** Excerpted text follows **

I gave birth to a beautiful 7 lb girl two weeks ago. I wanted a natural delivery, and my midwife suggested the “hypnobirthing” method of dealing with pain. The method is all about breathing. One is supposed to be able to put oneself into a state of deep relaxation though breathing exercises. My hypnobirthing book said that, with practice, many hypnobirthing mothers can put themselves quickly into such a state of relaxation that contractions feel like nothing more than “tightening” and that the final stages of labor and pushing feel like nothing more than “pressure.” The book states that women feel pain in labor because we’re told it’s painful, so we get anxious about it and feel more pain because of our anxiety. It says animals give birth without any painful yelping because they trust their bodies to complete the natural process of birthing.
I found some value in the hypnobirthing method, but during labor I definitely felt more than “tightening” and “pressure.” There was pain. While I didn’t practice the self-hypnosis techniques as much as the book directed, I seriously doubt that any mind-over-matter practice could completely mitigate the pain of labor. And do animals really feel no pain in birthing their babies? I don’t know. Most animals aren’t fitting a 13 inch head through a 10 cm (~4 in) cervix, so maybe it doesn’t hurt them as much. But I bet they still feel some pain.
Pain has an obvious function in life – it saves us from injury because we instinctively recoil from harmful things that cause pain. Pain makes us slow down and rest when we’re sick and teaches us to avoid our fingers when driving in a nail. Pain is also a problem, as C.S. Lewis observed. The existence of pain in a world created by a good and almighty God is a perennial dilemma. The existence of pain is just perennial. Even Jesus, we’re told, was a man of sorrows, and acquainted with grief. So no one can avoid pain, but at least it sometimes has a purpose.
I once heard a woman say that if she ever gets to create a world, there won’t be any pain in childbirth on it. It may be possible for the body to function well without pain receptors in the places affected by birthing, but I’d bet those pain receptors have some useful function, or else they’d be lost through natural selection. So it’s probably not possible to give birth without pain. I see labor as a very purposeful kind of pain. How would I know when it’s time to summon help and find a safe place to give birth without feeling contractions? How would I know when to push without intense (i.e. painful) pressure? As it turned out, my contractions weren’t all that intense until after my water broke, and if I hadn’t taken my water breaking as a signal to get to the hospital ASAP, I probably would have had my baby at home (my daughter was born just an hour and a half after my water broke). I didn’t fear pain in labor because I knew it was purposeful, that it would end, and that generations of my foremothers had gotten through it before. I can’t imagine a world in which birth is pain-free, or where growing and creating new things doesn’t come at the cost of some discomfort.
Not all pain is clearly purposeful, however. Some physical pain, and grief, it’s close cousin, may have no meaning except what we give them. I don’t embrace those kinds of pain, but I do expect them. I think the purpose of life is to learn to respond well to them. Regarding the pain of labor and delivery, I hardly reveled in it, but I am grateful to be acquainted with it. My sweet baby couldn’t have come without it.
(As a postscript, I want to say that while natural delivery worked for me, I know all mothers go through pains in bringing new life into the world. It’s no cakewalk even with an epidural. From what my sister tells me about recovering from a C-section, that sounds a lot worse than labor.)

** End of Excerpted text **
** Stored data follows **

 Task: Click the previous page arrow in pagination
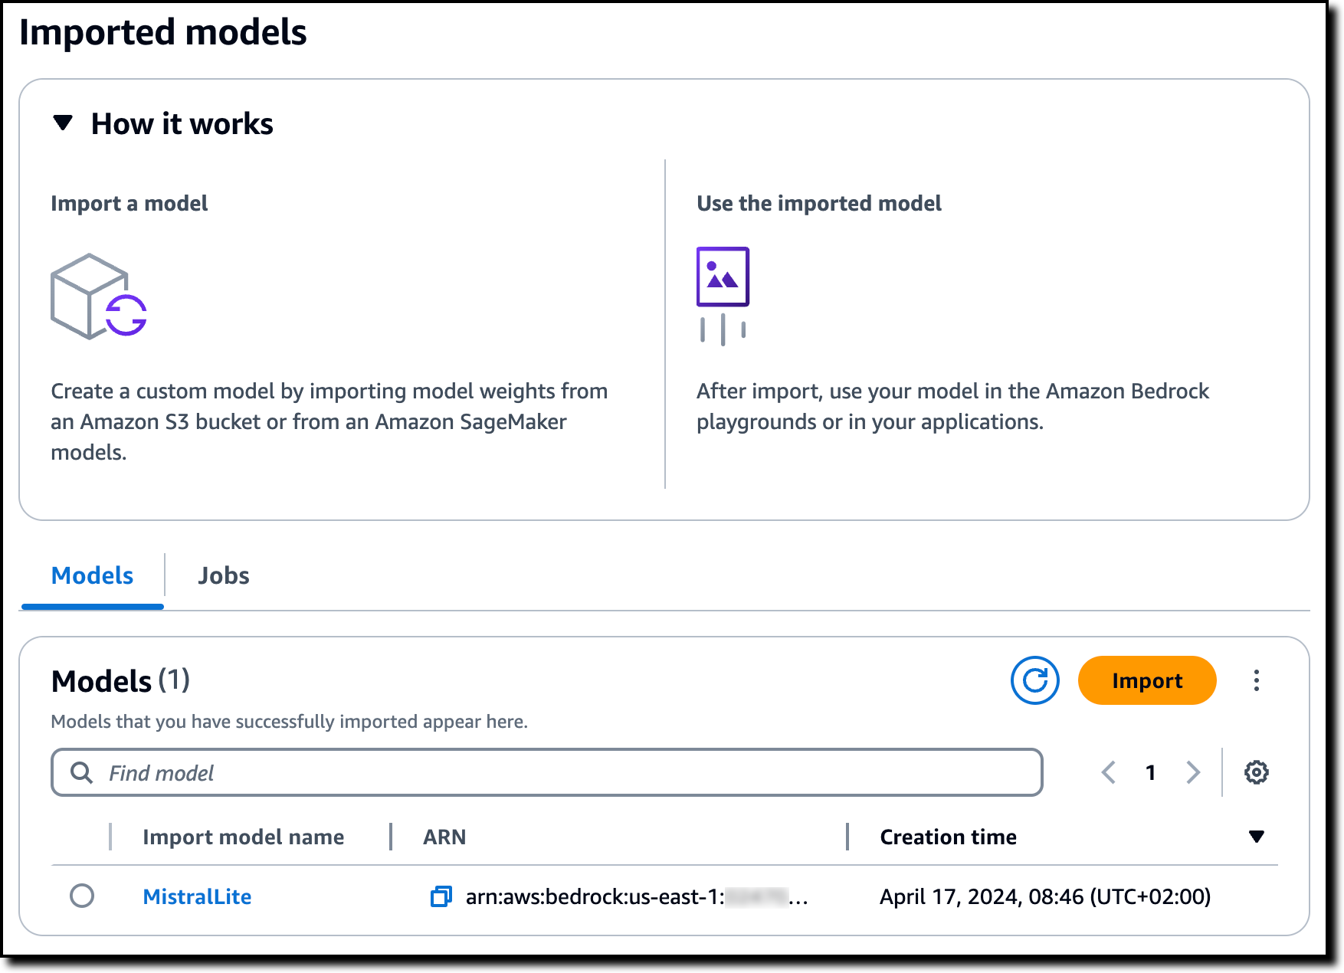[x=1109, y=772]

** End of Stored data **

_What to do_.
**A.** Edit the essay on labor pain from the words "(As a postscript, I" through the words "worse than labor.)", putting "picnic" in place of "cakewalk", and give that stretch again.
**B.** Answer from the essay on labor pain:
(i) How much did the baby girl weigh at birth?
(ii) How long after the water broke was the daughter born?
(iii) Who described recovering from a C-section to the writer?

_Solved tasks_.
**A.**
(As a postscript, I want to say that while natural delivery worked for me, I know all mothers go through pains in bringing new life into the world. It’s no picnic even with an epidural. From what my sister tells me about recovering from a C-section, that sounds a lot worse than labor.)

**B.**
(i) 7 lb
(ii) An hour and a half
(iii) The writer's sister